How to use a Roth IRA to avoid taxes and grow wealth
Billionaire Peter Thiel famously contributed $2,000 in 1999 to a Roth IRA and used $1,700 of it to buy 1.7 million founders’ shares of PayPal stock. Within two decades, which included eBay’s buyout of PayPal and a private investment in Facebook – all safely within the confines of the Roth IRA — that investment ballooned to $5 billion, which can all be withdrawn tax-free when he turns 59-½.
Roth IRA contributions use after-tax dollars that alllow tax-free withdrawals after age 59-½ and at least five years invested. By contrast, traditional IRAs are funded with pre-tax dollars for an upfront benefit and withdrawals that are taxed.
It’s unlikely that regular folks can find a lucrative private investment like Thiel, but they can still take advantage of Roth IRAs even if they earn more than the prescribed limits.
In 2022, you could only contribute to a Roth IRA if you earned less than $153,000 as a single filer or $228,000 if married and filing jointly, with a maximum of $6,500 if you earned less than $144,000 or $214,000, respectively.
To avoid those limitations, use a so-called backdoor Roth IRA. Here’s how:
- Contribute to a traditional IRA using pre-tax money
- Transfer that money to a Roth IRA
- Pay taxes.

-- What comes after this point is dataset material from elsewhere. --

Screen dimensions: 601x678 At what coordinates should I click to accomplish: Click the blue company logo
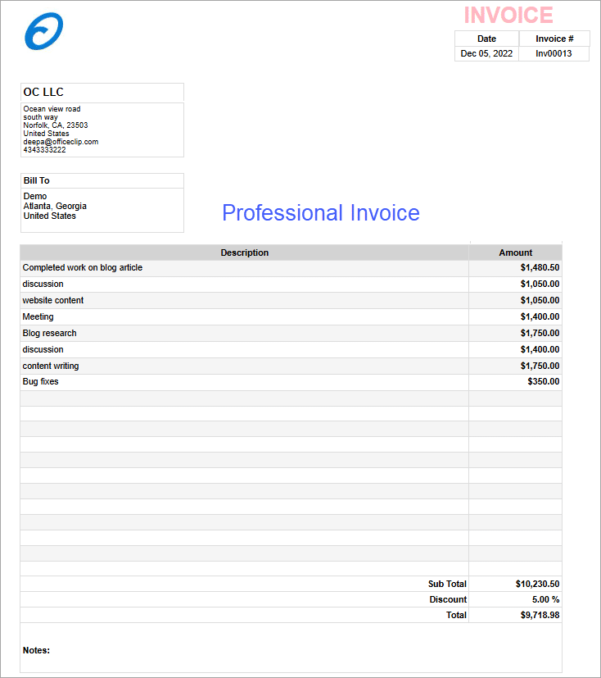(44, 32)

If you took the tax benefit when you contributed to the traditional IRA, you must give it back at tax time by reporting it as income as well as any gains the money earned.

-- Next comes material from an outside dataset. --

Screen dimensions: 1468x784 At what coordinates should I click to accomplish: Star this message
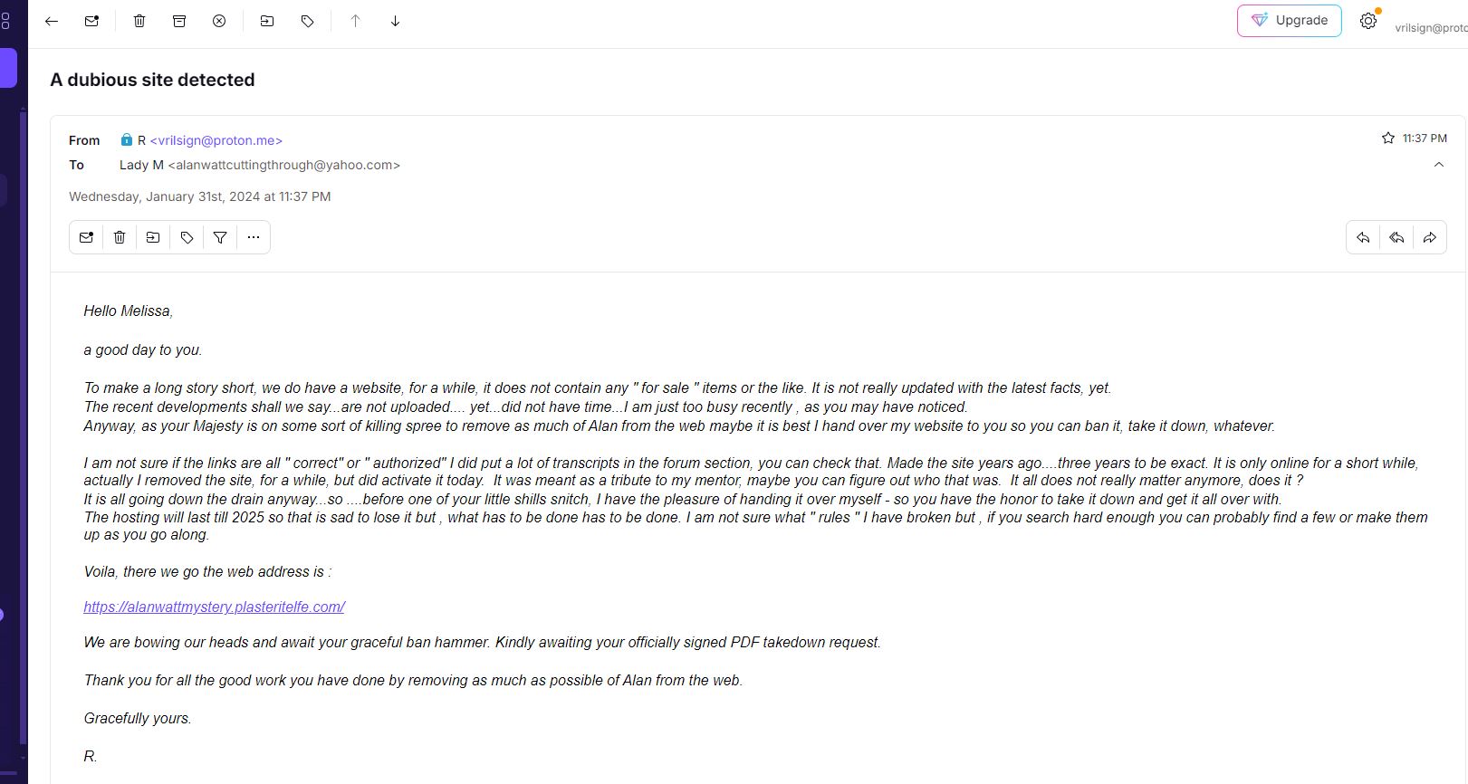(x=1388, y=139)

How to use a loss to lower your taxes
Billionaires like Amazon.com founder Jeff Bezos and Trump love losses because they help cut tax liabilities. You can use them too, on a smaller scale. With last year’s market rout, this tax season may be a good time to familiarize yourself with this tactic.
If you sold investments at a loss, you could use up to $3,000 a year to offset ordinary income on federal income taxes and carry over the rest to future years. Married individuals filing separately can deduct half of that each year.

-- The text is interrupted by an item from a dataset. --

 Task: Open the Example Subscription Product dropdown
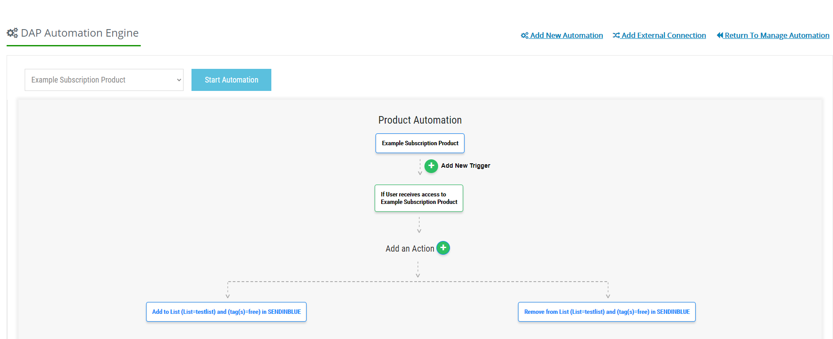pyautogui.click(x=104, y=80)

Any unused losses can be carried forward indefinitely.
Tip: Short- and long-term losses must be used first to offset gains of the same type, so focus on short-term losses first when looking for tax losses. They provide the greatest benefit because they’re first used to offset short-term gains—and short-term gains are taxed at a higher marginal rate, according to Fidelity.
Warning: The wash sale rule says you can’t take the tax benefit if you sell a losing investment and buy the same or substantially identical security within 30 days before or after the sale. So, make sure you no longer want that investment or can easily replace it with other investments that fill a similar role in your portfolio.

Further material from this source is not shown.